The report's findings suggest that the quota has "become a driver of an increasingly aggressive immigration enforcement strategy" that has come to define how the U.S. criminal justice system approaches unauthorized entry and reentry––currently some of the top most prosecuted crimes in the country. But the numbers also suggest an affirmation of the power of money over policy decisions, while also highlighting the weakness of those who fund and inhabit the system.

In that sense, researchers say that as long as the quota exists, for-profit prison companies are insured against losing their profit margins. 

"It's kind of this cycle of [private prison companies] receiving these contracts and then reinvesting that profit into Congress to maintain the quota, which amounts to an insurance policy for them against any decreases that future administrations might chose to implement in immigrant detention," said Carson. 

Although 62 percent of ICE detention beds exist in for-profit prisons, up from 49 percent in 2009, as well as nine out of the 10 largest facilities, a majority of those are operated by just two companies, Corrections Corporation of America (CCA), and the GEO Group––the two largest private prison operators in the country––which collectively brought in close to $500 million in 2014 alone. The report also details how those companies lobbied to help secure and increase profits through contracts with ICE to hold greater numbers of undocumented immigrants. Between 2008 and 2014, CCA, the largest of the two companies, spent more than $10.5 million "in quarters where they lobbied on issues related to immigrant detention and immigration reform." Of that, CCA spent over $9.7 million directly lobbying the DHS Appropriations Subcommittee, which maintains the quota. The report also found that GEO spent $460,000 between 2011 and 2014 on similar immigration and detention issues. 

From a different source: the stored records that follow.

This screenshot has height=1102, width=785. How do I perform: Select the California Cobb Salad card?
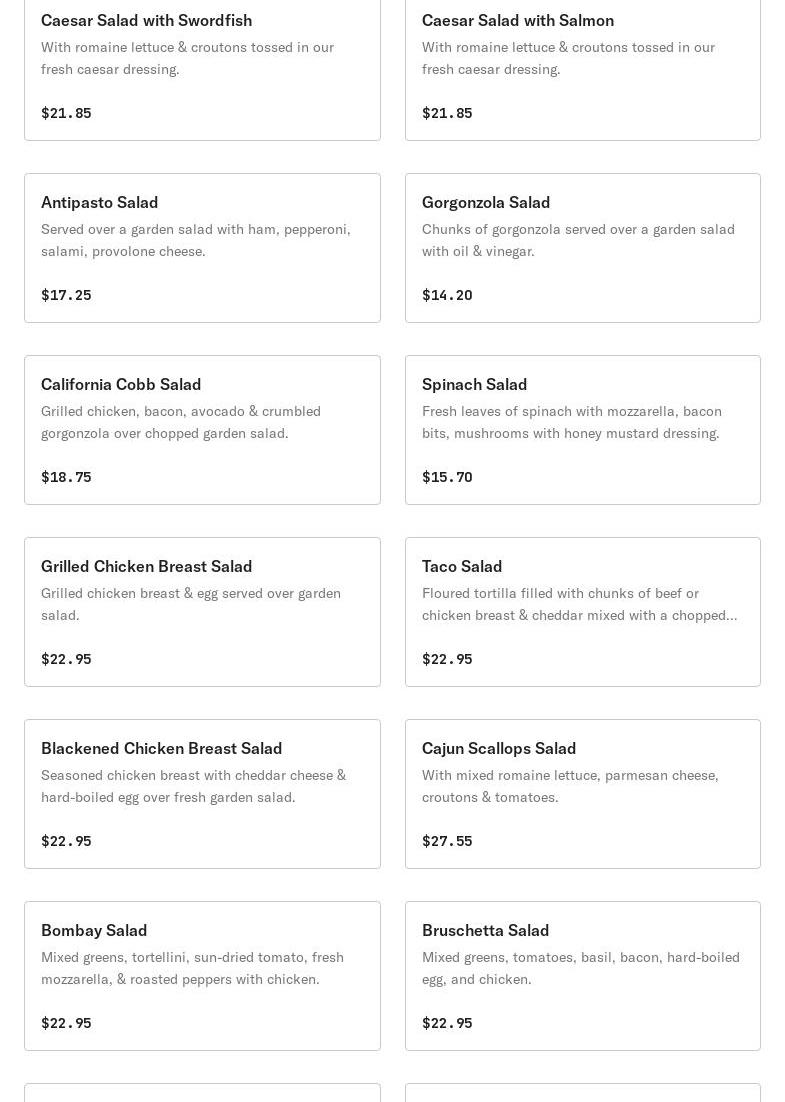point(202,430)
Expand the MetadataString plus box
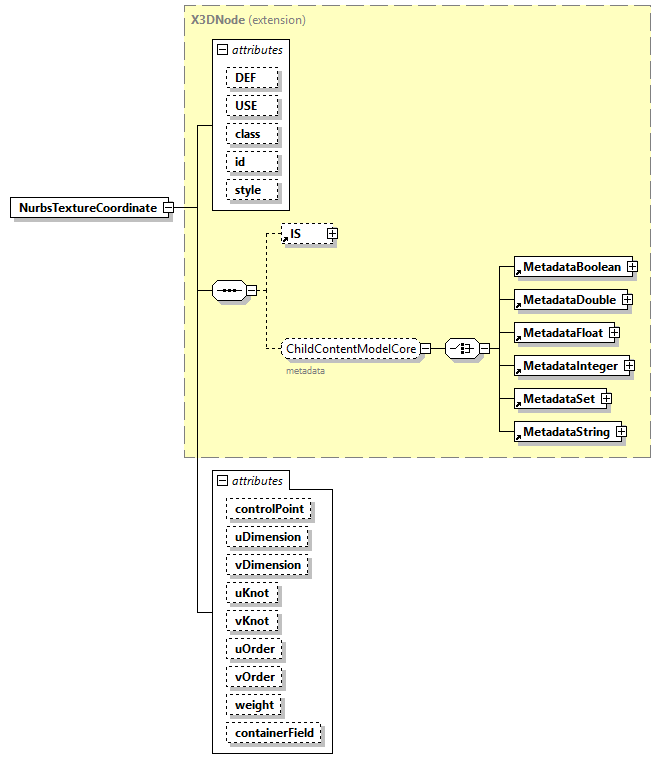 coord(621,432)
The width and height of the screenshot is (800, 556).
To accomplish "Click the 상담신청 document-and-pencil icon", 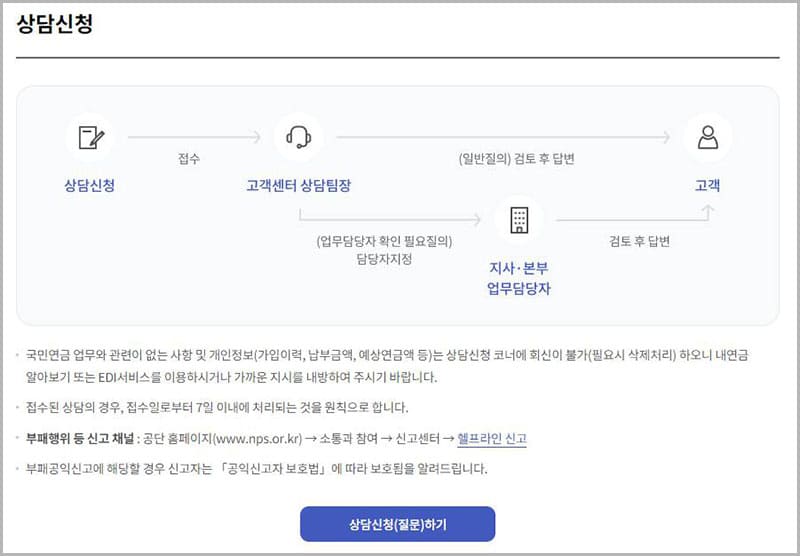I will [x=89, y=137].
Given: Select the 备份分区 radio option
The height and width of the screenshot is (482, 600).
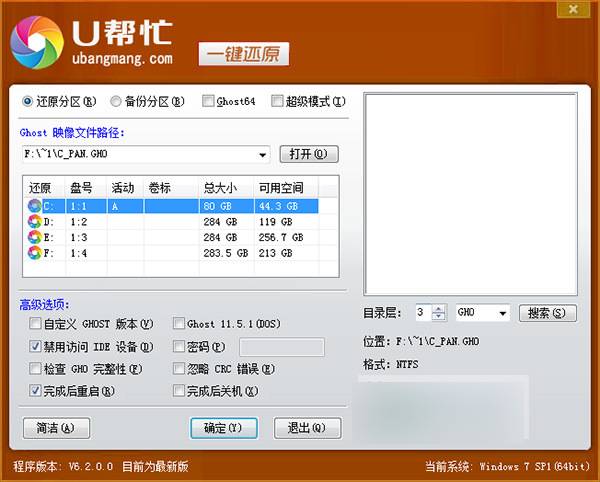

While private prison lobbying monies reach startling heights, the profits that effort secures is many times more: The report found that both companies' profits have increased since the quota's implementation, with CCA jumping from $133,373,000 in 2007 to $195,022,000 last year and GEO from $41,845,000 to $143,840,000 over the same time period. 

A CCA spokesperson did not immediately respond to ATTN:'s request for comment on the study. 

The report comes at a time when immigration crimes have become a priority, attracting record government spending and what Carson says is a dangerous reliance on large, private facilities as more and more people are detained.

"[F]or-profit prisons have seized a greater portion of the immigrant detention industry since the creation of the quota in 2009, so they've increased their share by 13 percent since just before the implementation of the quota and that's resulted in record profit for CCA and GEO," Carson said. "The other thing the quota does is that it causes an increased reliance on for-profit prison corporations because they're often the only ones to be able to run such large facilities. So that's why the quota is essential in all of this." 

The provision has faced pushback over the years from activists and legislators alike thanks to the fact that non-violent border crossers are held simply to meet the quota, not to protect the public from a threat. At a congressional hearing in 2013, Janet Napolitano, then-Homeland Security Secretary, said that ICE should be detaining people "according to public-safety threats, level of offense...not an arbitrary bed number." That same year, two congressmen introduced legislation that would have removed the quota language from the funding bill––though it was voted down. 

The report includes suggestions urging legislators to remove the immigrant detention quota from its 2016 appropriations request, and Rep. Bill Foster (D-Ill.) and Rep. Ted Deutch (D-Fl.) introduced a sign-on letter, which has so far been signed by dozens of members of Congress, pushing the Administration to oppose the quota in the President's 2016 budget request. Immigration detention, it notes, costs the U.S. $2 billion a year.